A SEX offender could learn that he is to be deported when he returns to court to be sentenced for his crimes.
Officials are checking on Zimbabwean criminal Trevor Tarirah's immigration status ahead of his next appearance.
Tarirah was due to be sentenced at Teesside Crown Court yesterday for plying a woman with vodka and taking indecent pictures of her.
But Judge Leslie Spittle adjourned the case after being told there was some confusion surrounding the 31-year-old's presence in the UK.
The case will return to court on Friday, June 2, when Judge Spittle will consider an application by prosecutors to have Tarirah deported.
Tarirah was convicted last month of two charges of voyeurism and theft in relation to an incident on a Virgin train bound for Darlington.
A 21-year-old woman who was travelling to meet her boyfriend was befriended by Tarirah, who gave her alcohol and may have spiked the drink with a date-rape drug.
Police believe Tarirah also tried to steal the woman's mobile phone - on which she had taken a photograph of him - and her bank card during the journey on December 3, 2004.
After Tarirah was arrested at Darlington railway station, police searched his laptop computer and found hundreds of pictures of women's private parts.
It is thought that the pervert was involved in a bizarre trans-Atlantic competition, in which he and another man collected and rated such indecent images.
Tarirah, of Holmes Road, Earley, Reading, told police he was a surgeon at St Thomas's Hospital, in London, and his victim that he was a cancer specialist and had treated the mother of US rapper Jay-Z, in New York.
After he was found guilty, Tarirah was described by British Transport Police constable Gary Heseltine as "a well-spoken, clever, manipulative conman".
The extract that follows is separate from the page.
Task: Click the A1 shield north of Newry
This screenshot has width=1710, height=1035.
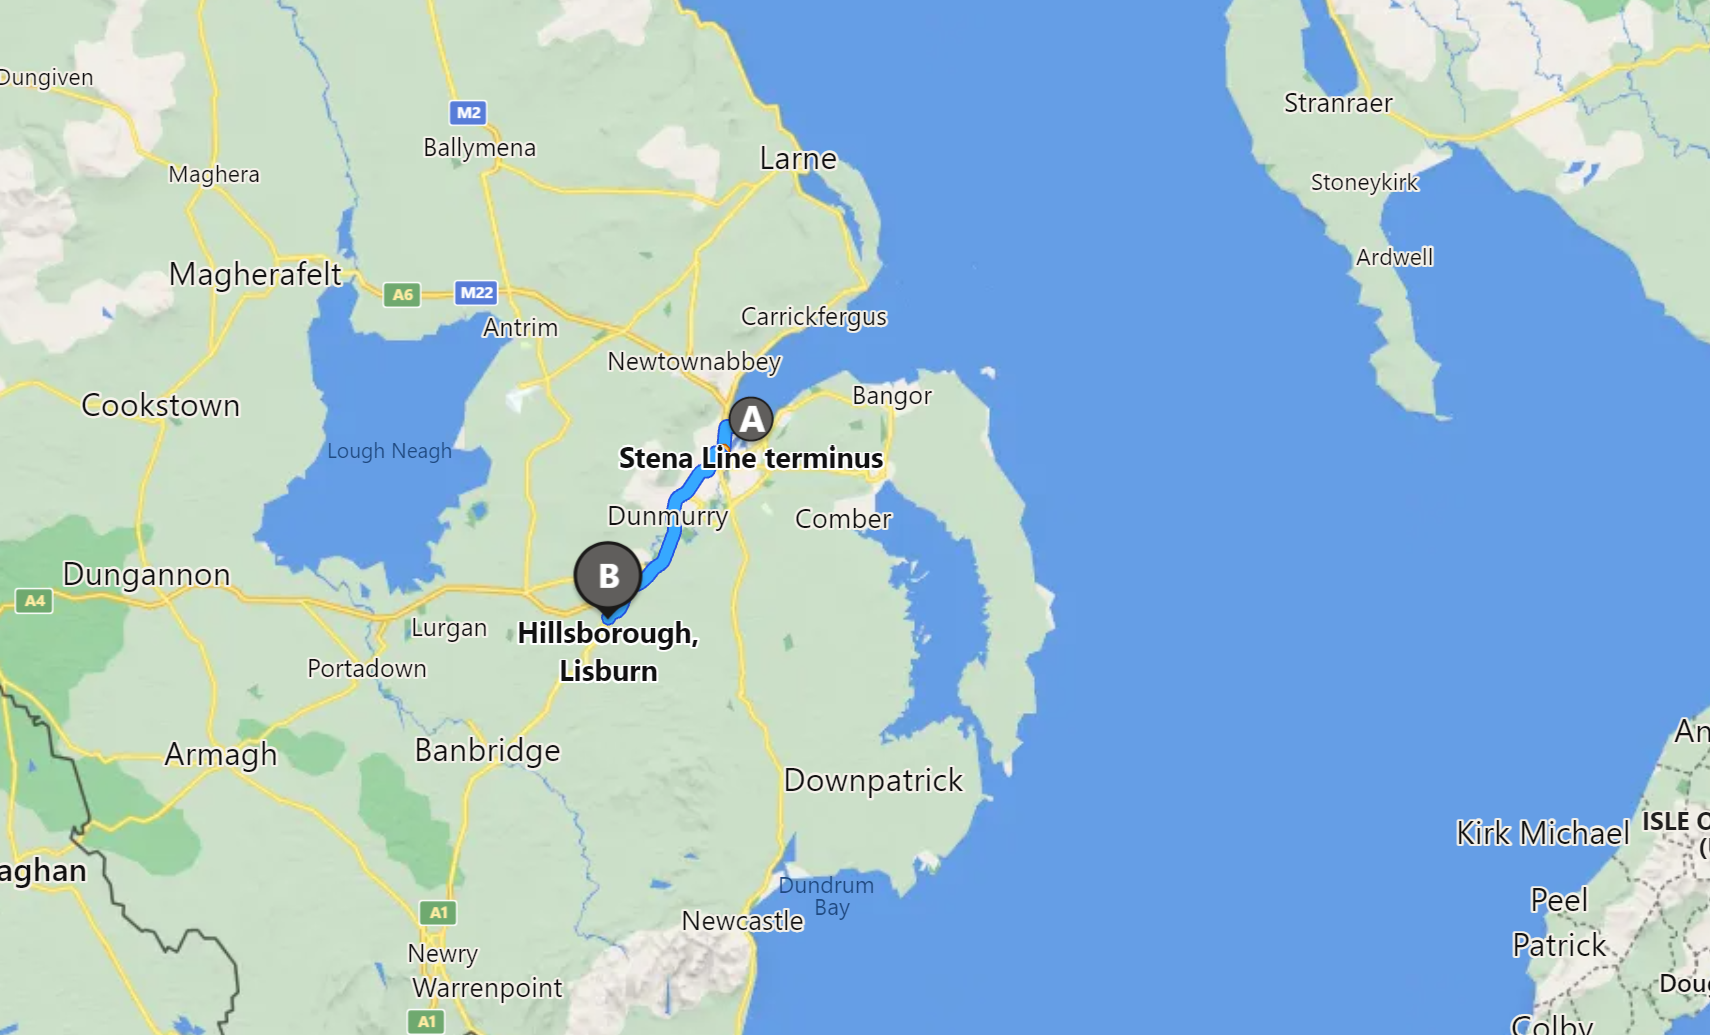Action: click(437, 912)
It then emerged that he had convictions for dishonesty and had been jailed for nine months for a wounding offence.
Yesterday, he was told that a notice under Section 6 of the Immigration Act 1971 will be served on him, which could result in his deportation.
It was also revealed yesterday that Tarirah could stand trial in Reading in July for an offence of arson being reckless as to whether life was endangered.
The charge arises from an incident in which an explosion ripped through his Berkshire home and blew windows 60ft away last October.
Tarirah was found unconscious in the bedroom of the house by firefighters and taken to hospital.
Police in Reading will be asked to supply the court on Teesside with Tarirah's passport so it can be established how long he was allowed to stay in the UK.